Le goût du beau est aussi lié à la conviction du sens. L’ordre du monde créé chante la bonté du Créateur et la Jérusalem céleste attendue atteste la victoire finale de Dieu, et de l’homme, son image et ressemblance, sur le désordre du mal. Ainsi l’optimisme du sens invite à l’émerveillement des sens extérieurs et intérieurs.

- La liturgie. La liturgie, célébration des mystères du salut par la communauté occupe une place primordiale dans la tradition latine. Au regard de la tradition monastique antérieure le fait n’allait pas de soi. L’influence de saint Benoît sur ce point, sans évincer des courants qui accordent une place plus ample à une prière moins festive et plus personnelle dans la solitude, a été déterminante. « Rien ne sera préféré à l’œuvre de Dieu » (RB 43,3). La célébration liturgique est considérée comme une offrande de louange (RB 16,1.3). L’expression si caractéristique qui la désigne, « Opus Dei » marque bien sa signification chrétienne et l’insère organiquement dans le culte de l’Église. Elle est l’œuvre du salut que Dieu dispense par le Christ dans l’Esprit au profit des siens, et l’œuvre d’adoration et de supplication que le croyant par le Christ et dans l’Esprit fait pour Dieu.

Les variations au cours des temps, des traditions particulières, des aires géographiques seront considérables, comme elles le sont encore aujourd’hui. Deux constantes cependant peuvent être relevées. « Le culte avait été, dès le temps de saint Benoît, le but de la culture : il fallait des lettres afin de comprendre et de chanter les Psaumes, et de prendre part aux lectures de l’Office » [20]. Le culte postule une culture, comme nous l’avons déjà indiqué. Mais réciproquement le culte engendre et déploie une culture. Le fait est trop évident pour que nous y insistions. Même si la liturgie monastique latine est restée essentiellement biblique dans son contenu, mettant en œuvre la symphonie des Écritures, elle a donné éclosion à une hymnographie, une poésie liturgique [21] une musique monodique et polyphonique, une iconographie, une sculpture et une architecture religieuses qui enrichissent durablement le patrimoine culturel de l’Europe occidentale [22]. Aujourd’hui encore nos monastères préservent à la fois la tradition latine multiséculaire de la culture liturgique et s’efforcent de la traduire et de l’adapter aux tissus culturels contemporains.

- La communion fraternelle et ses institutions. Il y a un peu plus de cent ans, un jeune moine, dans la ferveur de la restauration monastique, Dom Germain Morin, fut chargé « de tenir devant une communauté importante les conférences d’usage au cours de la retraite annuelle. Comme cette retraite coïncidait avec la semaine de la Pentecôte, le religieux ne crut pouvoir mieux faire que de montrer, dans la vie des premiers chrétiens au lendemain de la descente de l’Esprit, l’origine et le modèle de la vie que doivent mener les moines » [23]. Il en résulta un très beau petit livre qui marqua plusieurs générations de moines et de moniales. Le recours à la première communauté chrétienne (Ac 2,44 et 4,32-35) reprenait l’antique tradition léguée à saint Benoît par Pacôme, Basile de Césarée, Augustin d’Hippone et Jean Cassien.

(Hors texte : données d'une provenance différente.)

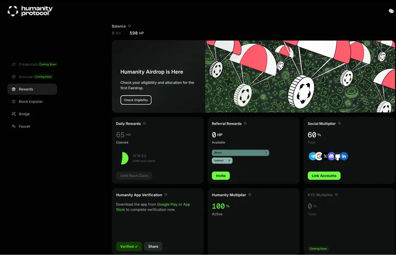Screen dimensions: 396x255
Task: Click the Google social account icon
Action: (318, 156)
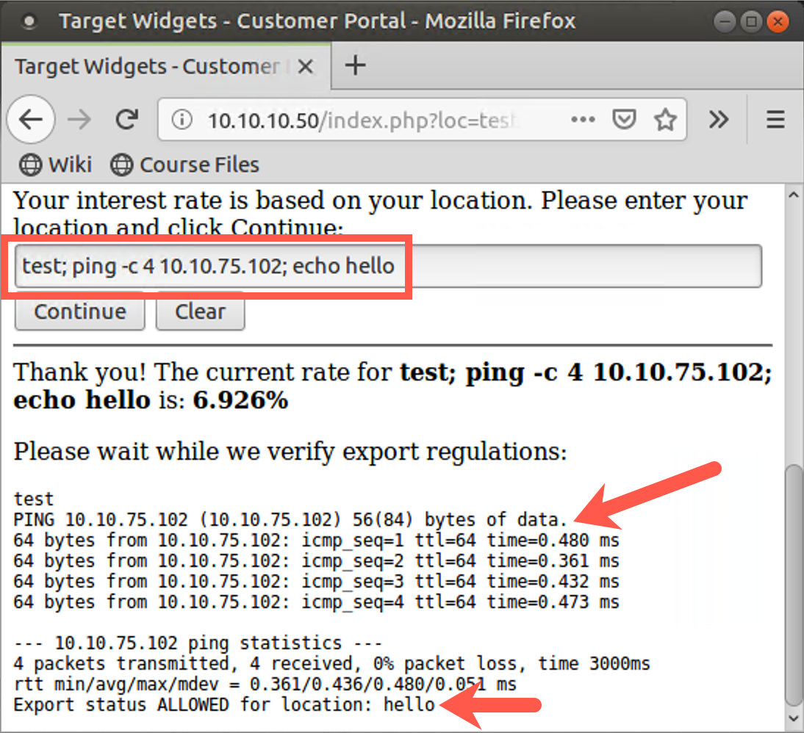
Task: Open the Firefox hamburger menu
Action: [x=774, y=119]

On est surpris de ne pas y voir figurer l’appel à l’unanimité qui constitue l’un des traits les plus constants de la tradition latine, monastique et au-delà. La communion fraternelle a été vécue comme l’une des aspirations premières d’une conduite évangélique. « Unanimes in domo » [24] est le fil conducteur de l’idéal de fraternité des fils et des filles du même Père. S. Benoît en explicite l’horizon théologique et les exigences pratiques. L’importance centrale de la communauté monastique comme maison de Dieu » (domus Dei) montre combien la communion fraternelle est un don de Dieu, le Temple non construit de mains d’hommes, dont le Christ ressuscité est le centre vivant [25]. Cette vision de la foi jaillit en partage des biens (RB 33, 6), et à leur utilisation en fonction des besoins de chacun (RB 34, 1-5). Il rejaillit sur le respect pour les objets matériels, pour l’environnement : le cellérier « considérera tous les ustensiles du monastère, et tout son avoir, comme si c’étaient des vases consacrés d’autel » (RB 31, 10). A fortiori cela vaut pour les malades qu’il convient de servir avec patience (RB 36, 1-2), les hôtes et les pauvres qu’il convient d’accueillir avec joie (RB 53 et 66). De la sorte la communion fraternelle s’étend bien au-delà de la communauté monastique elle-même. En un mot, ils s’honoreront les uns les autres (RB 72, 4).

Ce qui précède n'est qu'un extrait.